It is a warm, muggy morning, as Clyde Barrow drives his stolen V-8 Ford towards Methvin’s place, which is a twenty-minute drive from Gibsland, Louisiana. In the front seat with him is Bonnie Parker, who is eating a takeout sandwich from Ma Canfield’s cafe in Gibsland. She has on a red dress, while her outlaw beau wears a suit and blue Western dress shirt and a stylish hat. Bonnie had on a tam, but she has tossed it in the back seat.
Clyde is cruising along at a 65 mph clip because they are running about fifteen minutes late for the rendezvous with gang member Henry Methvin. Up ahead, Clyde recognizes Ivy Methvin’s truck which is jacked-up and is blocking the road. Coming from the opposite direction is a logging truck which pulls over to allow Clyde to pass, but he does not take the right-of-way, but shows, putting the car in first gear and slowing to a stop with the engine still running.
Hidden from view on the hillside next to the Methvin truck is legendary Texas Ranger Frank Hamer and a six-man posse, armed to the teeth. Hamer had planned to call out for Clyde and Bonnie to surrender, but fifty feet to Hamer’s right, a Bienville Parish deputy named Prentiss Oakley who is brandishing a Remington Model 8 with a special five-shot clip that he had borrowed from a local dentist, moves into position and fires a burst. One of the bullets hits Clyde in the temple killing him instantly.
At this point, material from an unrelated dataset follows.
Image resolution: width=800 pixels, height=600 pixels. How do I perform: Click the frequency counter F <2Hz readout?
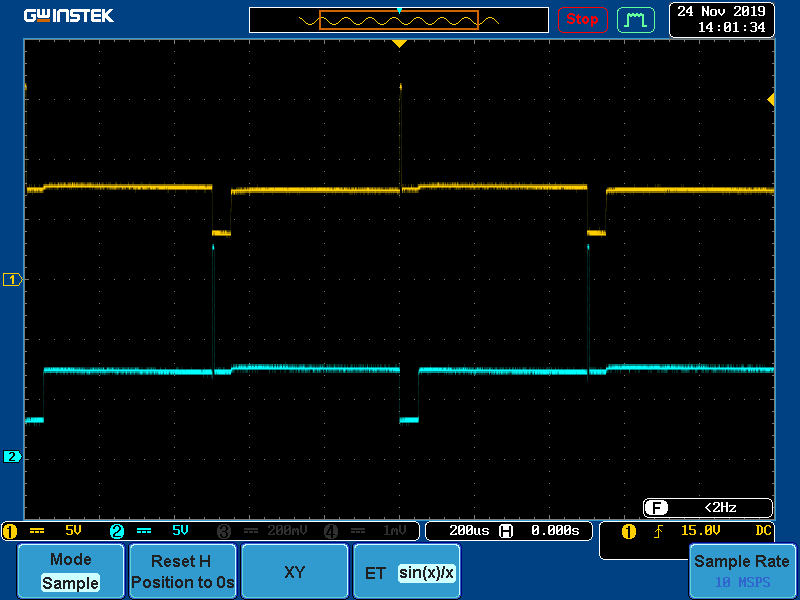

Clyde had been driving in his stocking feet and as he slumped forward, the car moved toward a ditch and after several seconds the other posse members, Manny Gault, Henderson Jordan, Ted Hinton, Bob Alcorn and Hamer begin blazing away.
Bonnie screams, a high, shrill wail that haunts the lawmen for the rest of their lives. Hinton later writes that he and his partners fired “about 150 shots.”
As the car rolls to a stop, Hamer comes out of hiding and marches down the hill brandishing his Colt Monitor Machine Rifle. Taking no chances he fires a burst into Bonnie through the rear passenger window and then he calmly walks to the front of the car and fires a series of shots down through the window directly into her.
The O.K. Corral fight lasted 30 seconds, but this lethal fusillade elapsed in just sixteen seconds. Both outlaws are dead.
The napkin-wrapped sandwich from Ma Canfield’s is still clutched in Bonnie’s lifeless hands.
Vicious Killers
Although they are known today for their dozen, or so, bank robberies, Bonnie and Clyde most often preyed upon small stores and rural gas stations. They are believed to have killed at least nine police officers and several civilians. Bonnie chain smoked Camel cigarettes, but she never smoked cigars, except in this gag photo, which branded her as a cigar-smoking, machine-gun wielding killer.
Spoils of War
As the wary posse members surrounded the bullet-ridden Ford, a fog of gunsmoke still hung in the air. Posse member Henderson Jordan pulled off a blanket in the back seat concealing a heap of guns and suitcases. Meanwhile, Hamer confiscated the guns and Clyde’s tackle box. Hamer had allegedly been promised by Texas prison general manager Lee Simmons that he could have anything Clyde and Bonnie had in their possession at the time of their capture. Dallas County deputy Bob Alcorn grabbed Clyde’s saxophone (he later returned it to the Barrow family). A suitcase full of cash disappeared. The Barrow family always believed it was taken by Henderson Jordan, who later purchased an auction barn and land in Arcadia.
Aftermath: Odds & Ends
Warner Brothers released the film “Bonnie and Clyde” starring Warren Beatty and Faye Dunaway in 1967 and it became a runaway hit, earning two Academy Awards. Warren Beatty and crew made one mistake. They foolishly used Frank Hamer’s real name and made him the villain with a fictitious plot point where he is captured by the Barrow gang and humiliated, so Hamer kills them in revenge.
Mrs. Gladys Hamer was not amused over the portrayal of her dear, dead husband (he died in 1955) and sued Warner Brothers for defamation and the unauthorized usage of Hamer’s name. The studio paid $20,000 as a settlement.
Because of the film, most people around the world still view Hamer as the bad guy. That would take a long time to remedy, but it started with John Boessenecker’s book and earlier this year it took the gumption and commitment of another guy and we are about to honor that guy with the True Westerner Award for 2019 for his new movie, starring Kevin Costner as Hamer, that attempts to redeem the Ranger’s good name.
The Best Bonnie and Clyde Book
According to Jeff Guinn, the author of “Go Down Together” Bonnie and Clyde were “perhaps the most inept crooks ever, and their two-year crime spree was as much a reign of error as of terror. Lacking the sophistication to plot robberies of big-city banks, the Barrow Gang preyed mostly on small mom-and-pop groceries and service stations. Even at that, they often came up empty-handed and were reduced to breaking into gum machines for meal money.”